- Born: United States
- Education: Purdue University
- Awards: Wolf Prize in Agriculture, AAAS Fellow
- Scientific career
- Fields: Cytogenetics, plant biology
- Workplaces: University of Minnesota
- Thesis: "Cytogenetic studies of recombination in reciprocal crosses and the location of genes in Zea mays L." (1966)
- Doctoral advisor: Charles Burnham

= Ronald L. Phillips =

American biologist (1940–2023)

Ronald Lewis Phillips (1940 – 25 August 2023) was an American biologist and a regents professor at the University of Minnesota. In 1985 he was elected a fellow and the American Association for the Advancement of Science and in 1991 he was elected to the National Academy of Sciences.

==Education and career==
Phillips completed his B.S. and M.S. degrees from Purdue University. After completing his master's degree, moved to the University of Minnesota where he studied maize cytogenetics advised by Charles Burnham, graduating in 1966. After completing his PhD, he spent a short time as a postdoc at Cornell University. Since 1967, he has been a professor at the University of Minnesota. Officially retiring in 2010, he is now Regents Professor Emeritus at the University of Minnesota.

==Research==
Ronald L. Phillips was the first to generate whole corn plants from cells grown in culture, which laid the foundation for, and sparked, a new industry, using cell-culture methods to genetically modify corn plants and other cereals. The corn cell line which is most widely used for genetic modification of corn has greatly accelerated the improvement of corn, as food, feed and fuel.

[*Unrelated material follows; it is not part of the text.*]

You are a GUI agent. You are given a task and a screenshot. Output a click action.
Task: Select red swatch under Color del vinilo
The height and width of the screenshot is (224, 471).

His research program at the University of Minnesota was one of the early programs in modern plant biotechnology related to agriculture. Research in the Phillips laboratory have further led to the identification of cells and plants with increased levels of essential amino acids and the development of an efficient DNA sequence mapping system used by plant scientists in genomics research.

He found was possible to introgress individual maize chromosomes into oat, where they were stably inherited. His lab generated a set nine oat lines each carrying the complete oat genome plus one maize chromosome

== Recognition ==
In 2006/7, he was awarded the Wolf Prize in Agriculture along with Michel A. J. Georges of the University of Liège "for groundbreaking discoveries in genetics and genomics, laying the foundations for improvements in crop and livestock breeding, and sparking important advances in plant and animal sciences".

In 2010 Phillips received the ISA Medal for Science from the University of Bologna and the Siehl Prize from the University of Minnesota.